TASK DETAILS: Reproduce precisely the lines of the material below from the line containing "Open Jupyter for ca-lab-notebook" up to and including its last line. Pictures must not be copied.

PROVIDED ENTRIES:
==============================

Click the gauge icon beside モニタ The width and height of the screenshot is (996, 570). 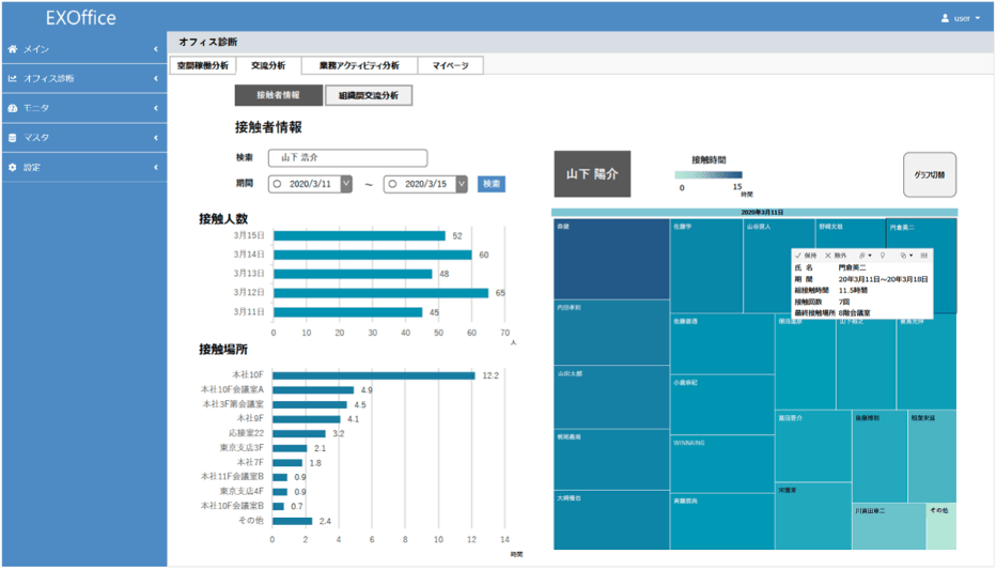click(12, 108)

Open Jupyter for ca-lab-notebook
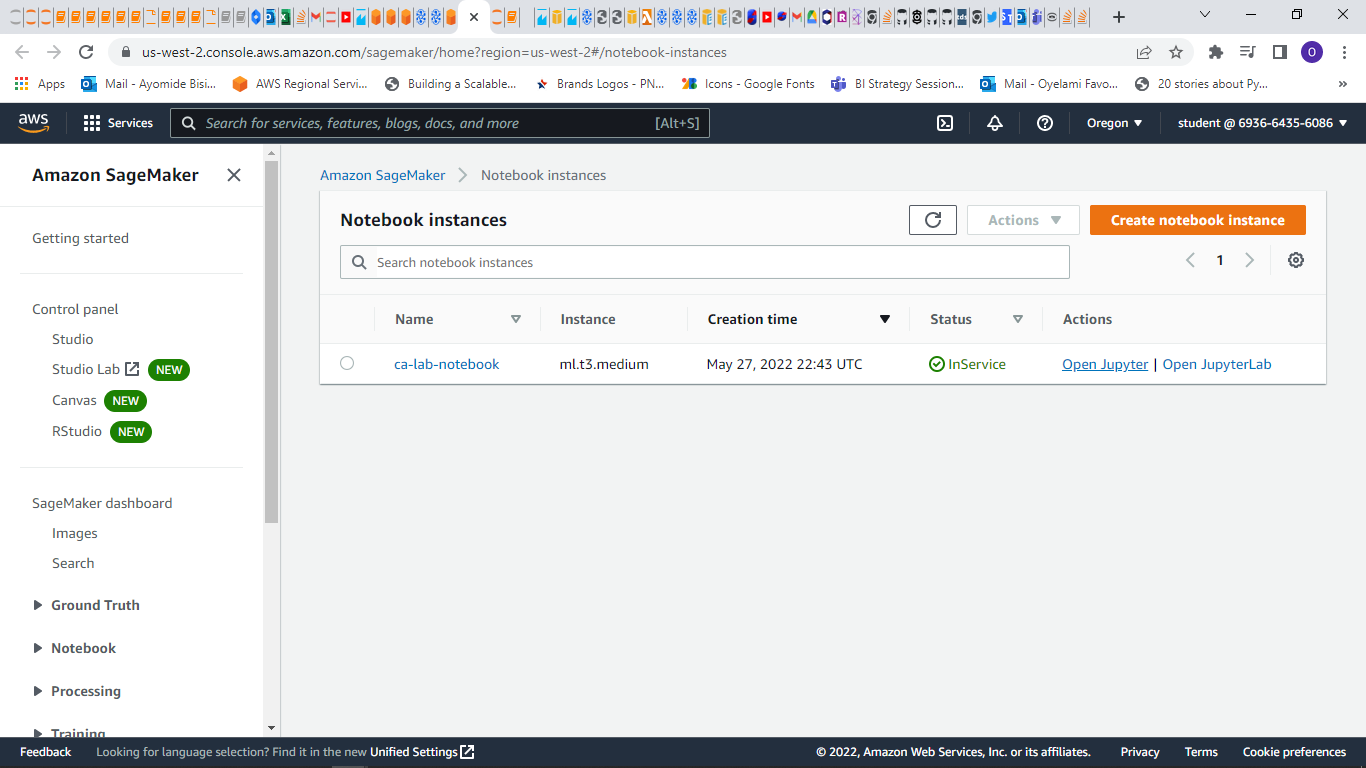coord(1104,363)
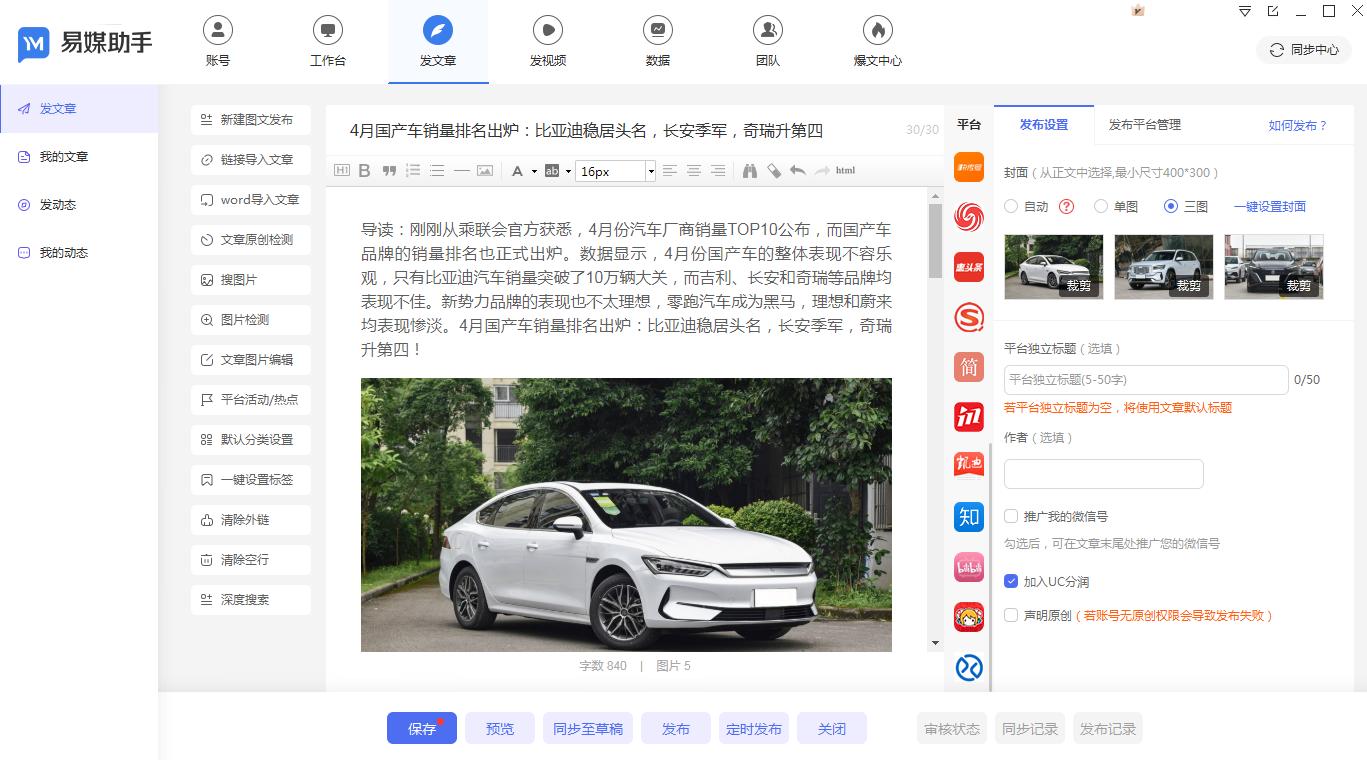Enable the 声明原创 declare original checkbox

[1011, 616]
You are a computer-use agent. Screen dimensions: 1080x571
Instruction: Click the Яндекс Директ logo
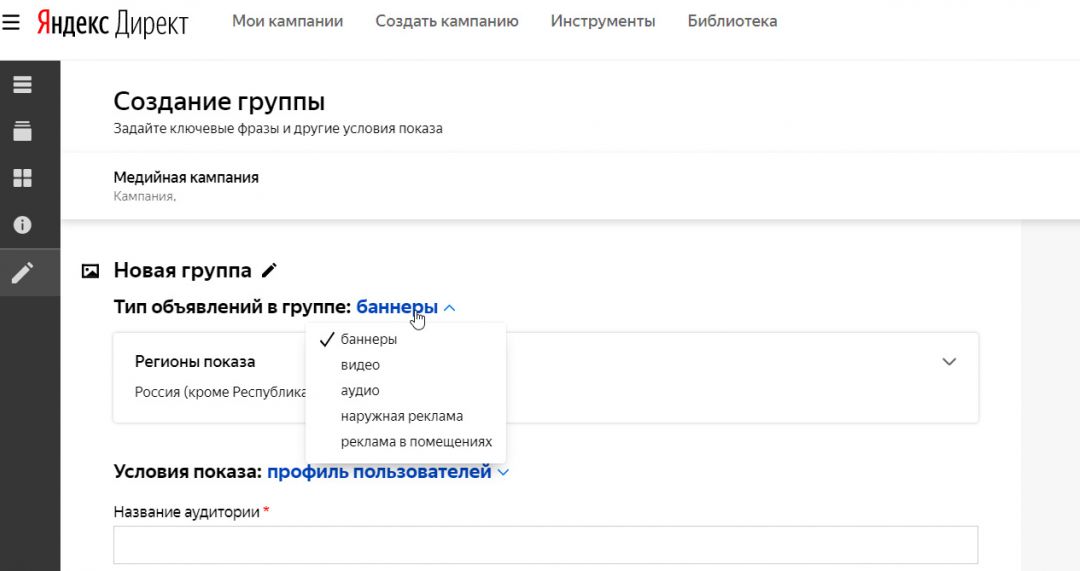[112, 23]
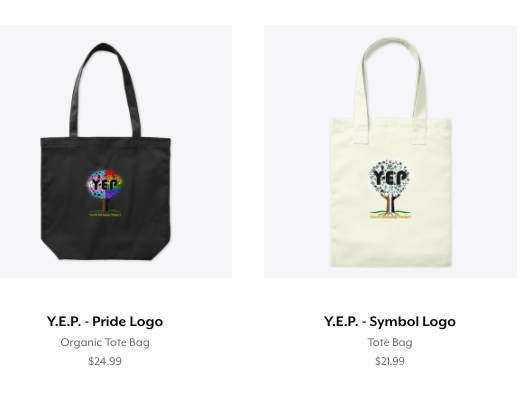Click the Organic Tote Bag subtitle
The height and width of the screenshot is (403, 523).
click(x=105, y=342)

==============================

RESULT:
Open Jupyter for ca-lab-notebook
coord(1104,363)
Enable the 声明原创 declare original checkbox

[1011, 616]
You are a computer-use agent. Screen dimensions: 1080x571
Instruction: Click the Яндекс Директ logo
[112, 23]
Click the Organic Tote Bag subtitle
The height and width of the screenshot is (403, 523).
click(x=105, y=342)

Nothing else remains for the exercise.